Which one of these should I be choosing to maintain compatibility with older media players?

Thanks,
Ron

Kommentare

SonyDennis schrieb am 07.02.2003 um 23:28 Uhr
They said it's compatible with the players, they did not say you wouldn't need to download anything. I think WMV 9 requires a new codec download, which will be automatic for those on the net at the time. I'm pretty sure WMA is decode-locked at version 8 (even though the WMA 9 encoder is "better" the decode syntax was locked at 8) so audio only probably won't download a WMA 9 codec.
///d@
SonyTSW schrieb am 07.02.2003 um 23:59 Uhr
ral8667,

> Also, when I render to WMV in V4 I can choose one of two Audio 9 flavors with the same bandwidth settings:
>
> 1 - 1Pass CBR
> 2 - (A/V) 1Pass CBR

In the Vegas 4 beta, it doesn't matter which of the above you choose. The WM9 plugin will determine at render time the correct one to use.

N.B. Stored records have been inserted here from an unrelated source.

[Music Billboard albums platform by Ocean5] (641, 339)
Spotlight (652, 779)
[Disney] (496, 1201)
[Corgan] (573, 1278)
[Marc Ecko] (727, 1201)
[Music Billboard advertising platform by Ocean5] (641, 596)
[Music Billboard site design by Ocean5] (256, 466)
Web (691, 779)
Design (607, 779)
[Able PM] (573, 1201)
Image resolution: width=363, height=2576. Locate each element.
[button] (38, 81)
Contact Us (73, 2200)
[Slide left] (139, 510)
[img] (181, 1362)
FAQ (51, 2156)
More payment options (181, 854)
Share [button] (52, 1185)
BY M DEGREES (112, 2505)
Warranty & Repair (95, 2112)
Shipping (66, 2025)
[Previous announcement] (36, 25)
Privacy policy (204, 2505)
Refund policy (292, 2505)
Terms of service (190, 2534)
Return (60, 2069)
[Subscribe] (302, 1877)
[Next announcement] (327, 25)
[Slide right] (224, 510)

In the Vegas 4 release, the choices are properly filtered in the Windows Media 9 custom dialog so that you see only (A/V) for WMV audio and the other (without A/V in the text) for WMA.
Chanimal schrieb am 08.02.2003 um 09:03 Uhr
I am not very pleased with Windows Media 9 at this point. During my internal usability test of a video I created in mpeg2, progressive, high-quality, rest default, the audio ran slow (on a Win2k system). I noticed today that my mp3 files are running slow with MP9. I switched to a different player and the audio was fine.

***************
Ted Finch
Chanimal.com

Windows 11 Pro, i9 (10850k - 20 logical cores), Corsair water-cooled, MSI Gaming Plus motherboard, 64 GB Corsair RAM, 4 Samsung Pro SSD drives (1 GB, 2 GB, 2 GB and 4 GB), AMD video Radeo RX 580, 4 Dell HD monitors.Canon 80d DSL camera with Rhode mic, Zoom H4 mic. Vegas Pro 21 Edit (user since Vegas 2.0), Camtasia (latest), JumpBacks, etc.

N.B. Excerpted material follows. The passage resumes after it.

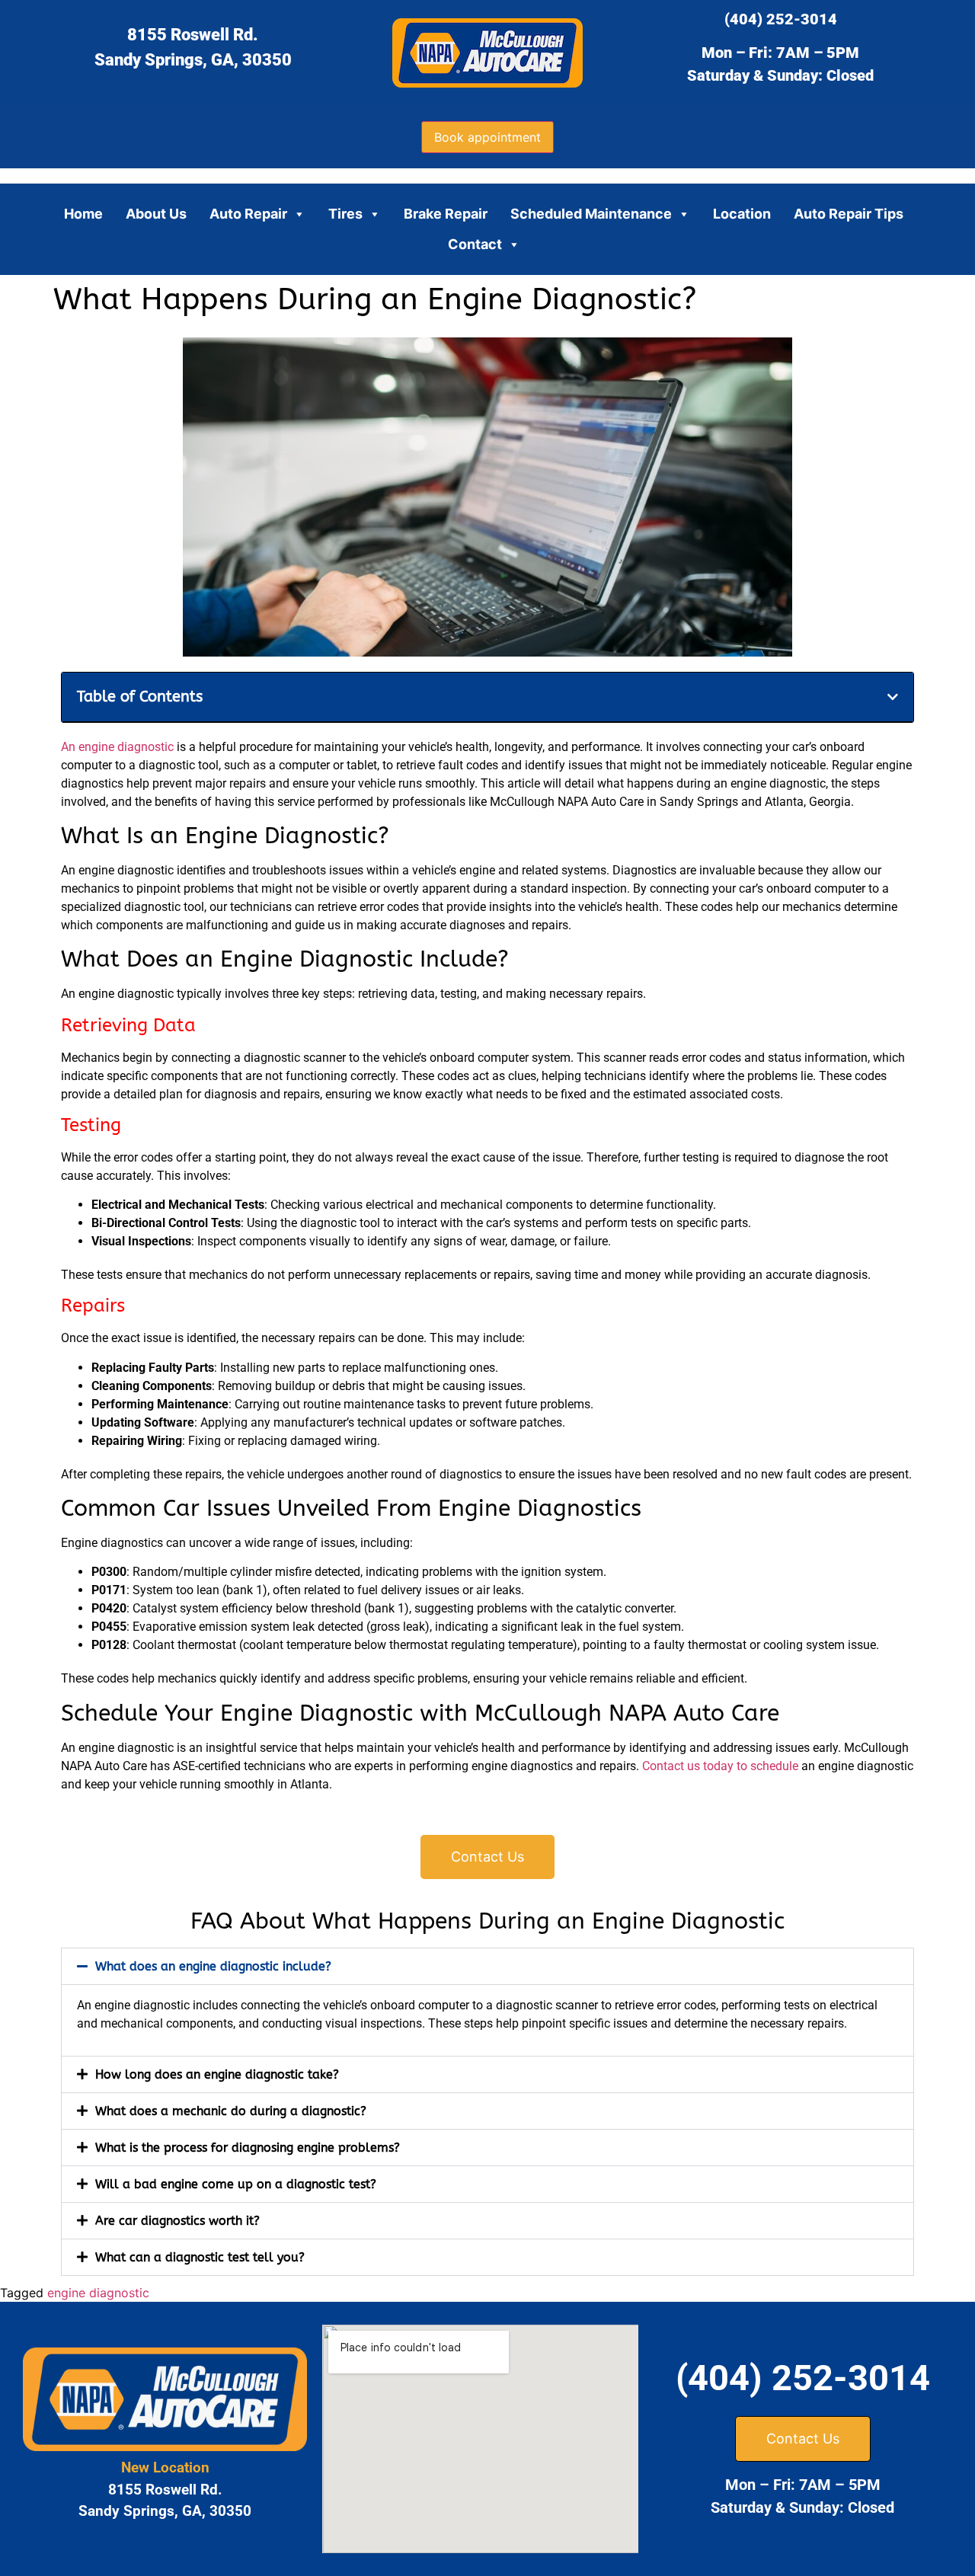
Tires (345, 214)
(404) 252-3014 (780, 19)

Ron Lucas schrieb am 09.02.2003 um 03:34 Uhr
I think you're right.

From V4, I rendered a WMV file with the video 7 codec and the audio 9 codec (since there is not other audio codec choice). I put the video on my website and asked a friend with Win98 and media player 7 to view the video while paying attention to see if media player attempts to download any new codecs. My friend said media player 7 played the file without downloading anything. I'm glad.

Ron
Paul_Holmes schrieb am 09.02.2003 um 04:59 Uhr
Everybody I've talked to that viewed one of my WM9 videos (relatives, friends) and had not viewed a WM9 Video before got a simple message asking if they wanted to download the codec. Download was quick (almost instant on cable-modem). Maybe your friend had already downloaded it and it had happened so quick he really didn't pay attention to it in the past.

After going back and reading your post, however, I see you encoded with wm9 audio only so perhaps my point is meaningless.
bstaley schrieb am 10.02.2003 um 17:20 Uhr
Here at work I'm stuck with NT 4.0 which only will let me run Media Player 6.4. In the tests that I've done, Windows Media Audio is compatible all the way through the most current version 9. Windows Media Video is only compatible up through version 8. Version 9 will not play on Media Player 6.4. You can however do as I do and encode the video at version 8 while having the audio at version 9. Those of you creating content for NT 4.0 should keep this in mind.